En explorant les liens entre l’œuvre du poète politicien Aimé Césaire et celles de plusieurs écrivains québécois majeurs, l’ouvrage aborde sans détour les tensions et confusions autour des vocables « nègre » et « négritude ».
Professeure à l’Université du Vermont aux États-Unis, Ching Selao annonce d’entrée de jeu être bien consciente de s’avancer en terrain miné : « Car s’il y a un mot de la langue française qui est lourd de sens, que l’on n’emploie pas sans risque, c’est bien le mot ‘Nègre’ », dit-elle. Tout en précisant n’être ni blanche ni noire, l’autrice dit comprendre que l’usage du vocable puisse provoquer des sentiments douloureux. Elle montre toutefois dans son introduction que le terme euphémisé par la formule « mot en ‘n’ » suscite un large éventail d’attitudes chez les noirs eux-mêmes. Elle cite par exemple Randall Kennedy, professeur de droit à l’Université Harvard, pour qui la substitution du mot « nigger » par « N-word » « atténue la laideur et la violence de l’histoire du racisme aux États-Unis et efface une partie du travail des figures comme Martin Luther King et James Baldwin ». Après avoir posé ces réflexions préliminaires, Selao consacre un chapitre à diverses conceptions de la négritude, notamment celles d’Aimé Césaire et de Léopold Sédar Senghor. On y apprend qu’un petit mouvement de « négritude blanche » a vécu au Québec dans les années 1960 (Pierre Vallières n’est pas l’inventeur de la notion de « nègre blanc »), alors que le mouvement de négritude porté par des écrivains noirs francophones avait été l’objet de nombreuses critiques. Entre autres, sous la plume de Jean-Paul Sartre, la négritude est à la fois célébrée et honnie en tant que « racisme antiraciste », c’est-à-dire une réaction défensive appelée à être dépassée une fois le racisme éradiqué.

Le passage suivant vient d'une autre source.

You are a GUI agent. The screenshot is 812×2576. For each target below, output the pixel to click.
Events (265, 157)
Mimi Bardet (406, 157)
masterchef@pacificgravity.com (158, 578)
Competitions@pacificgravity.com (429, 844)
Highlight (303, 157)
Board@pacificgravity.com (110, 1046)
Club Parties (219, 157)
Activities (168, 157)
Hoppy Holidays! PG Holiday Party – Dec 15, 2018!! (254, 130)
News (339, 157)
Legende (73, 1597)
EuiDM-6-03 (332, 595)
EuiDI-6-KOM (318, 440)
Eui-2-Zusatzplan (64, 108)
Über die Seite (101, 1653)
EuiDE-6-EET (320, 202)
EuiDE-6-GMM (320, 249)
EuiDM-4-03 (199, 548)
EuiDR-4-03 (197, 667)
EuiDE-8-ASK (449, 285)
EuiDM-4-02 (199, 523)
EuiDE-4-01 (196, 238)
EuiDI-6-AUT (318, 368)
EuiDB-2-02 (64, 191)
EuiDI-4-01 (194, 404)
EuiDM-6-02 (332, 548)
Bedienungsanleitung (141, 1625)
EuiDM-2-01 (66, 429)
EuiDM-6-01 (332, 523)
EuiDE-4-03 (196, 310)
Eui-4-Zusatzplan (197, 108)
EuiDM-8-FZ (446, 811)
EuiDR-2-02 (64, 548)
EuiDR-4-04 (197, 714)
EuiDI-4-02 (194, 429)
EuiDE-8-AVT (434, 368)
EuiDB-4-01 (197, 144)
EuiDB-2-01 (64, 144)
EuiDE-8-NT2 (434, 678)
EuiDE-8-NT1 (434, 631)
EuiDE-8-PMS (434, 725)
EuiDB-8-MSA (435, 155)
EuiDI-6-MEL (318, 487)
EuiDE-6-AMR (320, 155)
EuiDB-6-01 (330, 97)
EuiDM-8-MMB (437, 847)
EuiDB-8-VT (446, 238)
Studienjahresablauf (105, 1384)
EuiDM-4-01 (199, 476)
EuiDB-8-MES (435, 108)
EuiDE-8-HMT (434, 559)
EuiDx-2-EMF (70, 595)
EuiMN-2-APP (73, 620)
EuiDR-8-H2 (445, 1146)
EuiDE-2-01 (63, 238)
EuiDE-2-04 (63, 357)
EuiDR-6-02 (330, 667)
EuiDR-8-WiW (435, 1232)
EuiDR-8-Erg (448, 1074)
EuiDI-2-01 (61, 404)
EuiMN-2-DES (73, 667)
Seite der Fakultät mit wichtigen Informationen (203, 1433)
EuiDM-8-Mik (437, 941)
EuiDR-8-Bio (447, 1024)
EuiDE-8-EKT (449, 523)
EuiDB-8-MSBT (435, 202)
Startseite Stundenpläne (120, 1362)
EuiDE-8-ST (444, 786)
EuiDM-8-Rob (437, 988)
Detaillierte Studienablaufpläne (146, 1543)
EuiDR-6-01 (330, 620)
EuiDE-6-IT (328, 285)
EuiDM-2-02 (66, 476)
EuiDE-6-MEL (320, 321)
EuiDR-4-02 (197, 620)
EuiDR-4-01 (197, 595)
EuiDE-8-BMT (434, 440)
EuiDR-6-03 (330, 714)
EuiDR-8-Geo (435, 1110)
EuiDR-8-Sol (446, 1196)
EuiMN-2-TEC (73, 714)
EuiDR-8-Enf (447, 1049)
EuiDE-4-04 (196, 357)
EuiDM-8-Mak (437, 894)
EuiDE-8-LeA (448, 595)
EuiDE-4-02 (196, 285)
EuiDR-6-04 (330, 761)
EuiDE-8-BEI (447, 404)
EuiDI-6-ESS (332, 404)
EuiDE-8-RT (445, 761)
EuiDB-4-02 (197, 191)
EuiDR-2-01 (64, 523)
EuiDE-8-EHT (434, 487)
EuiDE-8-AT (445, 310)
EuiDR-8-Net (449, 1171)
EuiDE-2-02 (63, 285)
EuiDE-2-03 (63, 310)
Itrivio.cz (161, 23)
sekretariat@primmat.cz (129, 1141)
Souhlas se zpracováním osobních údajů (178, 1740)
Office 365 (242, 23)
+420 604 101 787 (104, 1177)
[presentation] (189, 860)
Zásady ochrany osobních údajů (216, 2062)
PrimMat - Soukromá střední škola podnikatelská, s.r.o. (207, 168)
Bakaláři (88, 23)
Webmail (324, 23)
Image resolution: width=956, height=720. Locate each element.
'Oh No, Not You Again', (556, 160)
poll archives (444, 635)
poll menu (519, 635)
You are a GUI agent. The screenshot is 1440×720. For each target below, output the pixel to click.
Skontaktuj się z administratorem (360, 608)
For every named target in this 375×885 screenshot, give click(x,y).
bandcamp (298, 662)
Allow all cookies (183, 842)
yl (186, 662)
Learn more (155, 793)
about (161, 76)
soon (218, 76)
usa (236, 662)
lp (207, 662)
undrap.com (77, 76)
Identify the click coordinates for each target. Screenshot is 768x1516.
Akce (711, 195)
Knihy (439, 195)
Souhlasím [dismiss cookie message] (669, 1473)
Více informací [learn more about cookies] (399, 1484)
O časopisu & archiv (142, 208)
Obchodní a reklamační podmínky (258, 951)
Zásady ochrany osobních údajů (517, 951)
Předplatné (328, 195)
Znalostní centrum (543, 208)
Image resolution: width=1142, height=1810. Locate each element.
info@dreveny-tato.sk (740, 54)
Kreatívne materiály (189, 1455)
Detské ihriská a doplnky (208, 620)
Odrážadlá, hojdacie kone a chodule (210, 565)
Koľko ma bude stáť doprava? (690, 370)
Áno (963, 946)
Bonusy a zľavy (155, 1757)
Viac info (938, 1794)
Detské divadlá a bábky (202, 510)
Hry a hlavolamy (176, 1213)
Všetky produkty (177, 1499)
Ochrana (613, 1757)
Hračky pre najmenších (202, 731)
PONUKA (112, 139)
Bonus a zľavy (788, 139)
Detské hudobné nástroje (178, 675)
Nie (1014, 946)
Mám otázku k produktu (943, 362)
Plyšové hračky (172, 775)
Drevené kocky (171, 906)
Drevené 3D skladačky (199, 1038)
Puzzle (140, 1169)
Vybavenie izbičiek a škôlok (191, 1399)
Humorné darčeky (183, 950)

Dans les trois chapitres suivants, la spécialiste des langues romanes s’attache plus spécifiquement à ausculter les rapports entretenus avec Césaire et son œuvre par les écrivains québécois Gaston Miron, Paul Chamberland et Dany Laferrière. En ce qui concerne Miron, outre ses écrits où affleure l’influence du poète martiniquais, l’auteur de L’homme rapaillé aurait amplement exprimé son admiration pour Césaire. Il est en effet compréhensible que la révolte exprimée par Césaire face aux injustices et, peut-être davantage encore, sa dénonciation du colonialisme comme frein à l’expression créative d’un peuple aient inspiré Miron. C’est toutefois chez Paul Chamberland que Ching Selao trouve l’influence la plus marquée de l’auteur du Cahier d’un retour au pays natal, au point de suggérer que Chamberland puisse être qualifié de « Césaire québécois ». L’autrice débusque à cet égard, dans de nombreux écrits du Chamberland de l’époque de Parti pris, des références manifestes aux écrits de Césaire, mais aussi à d’autres auteurs anticolonialistes, tels Frantz Fanon, Albert Memmi et Jacques Berque. D’ailleurs, dès 1964, avant la publication de Nègres blancs d’Amérique de Pierre Vallières en 1968, Chamberland fait paraître dans la revue Parti pris des extraits du poème L’afficheur hurle où il se qualifie de « nègre nègre-blanc québécois ». Enfin, chez Dany Laferrière, la reconnaissance et l’influence de Césaire seraient visibles sur le tard dans l’œuvre, à partir de L’énigme du retour. Cherchant en vain la cohérence d’une pensée sur la négritude, Ching Selao trouve plutôt dans les écrits et les déclarations de Laferrière une série de contradictions et de formules provocatrices. La professeure montre bien que, d’une part, Laferrière s’applique à « dénigrer les textes des auteurs de la négritude », alors que, d’autre part, il exploite à son profit le fait d’être noir, depuis Comment faire l’amour avec un Nègre sans se fatiguer jusqu’à son accession à un fauteuil de l’Académie française.
En conclusion, Selao relève que la négritude avait acquis un sens positif et une certaine grandeur avec Aimé Césaire, ce qui aurait souvent été incompris ou ignoré par ses émules. Elle insiste toutefois sur le fait que le poète martiniquais était connu et lu au Québec, bien avant que son nom ressurgisse dans les controverses récentes sur l’opportunité ou non de prononcer certains mots, notamment en contexte universitaire. À cet égard, D’une négritude l’autre permet un recul nécessaire et pourrait servir d’antidote à des réactions par trop épidermiques.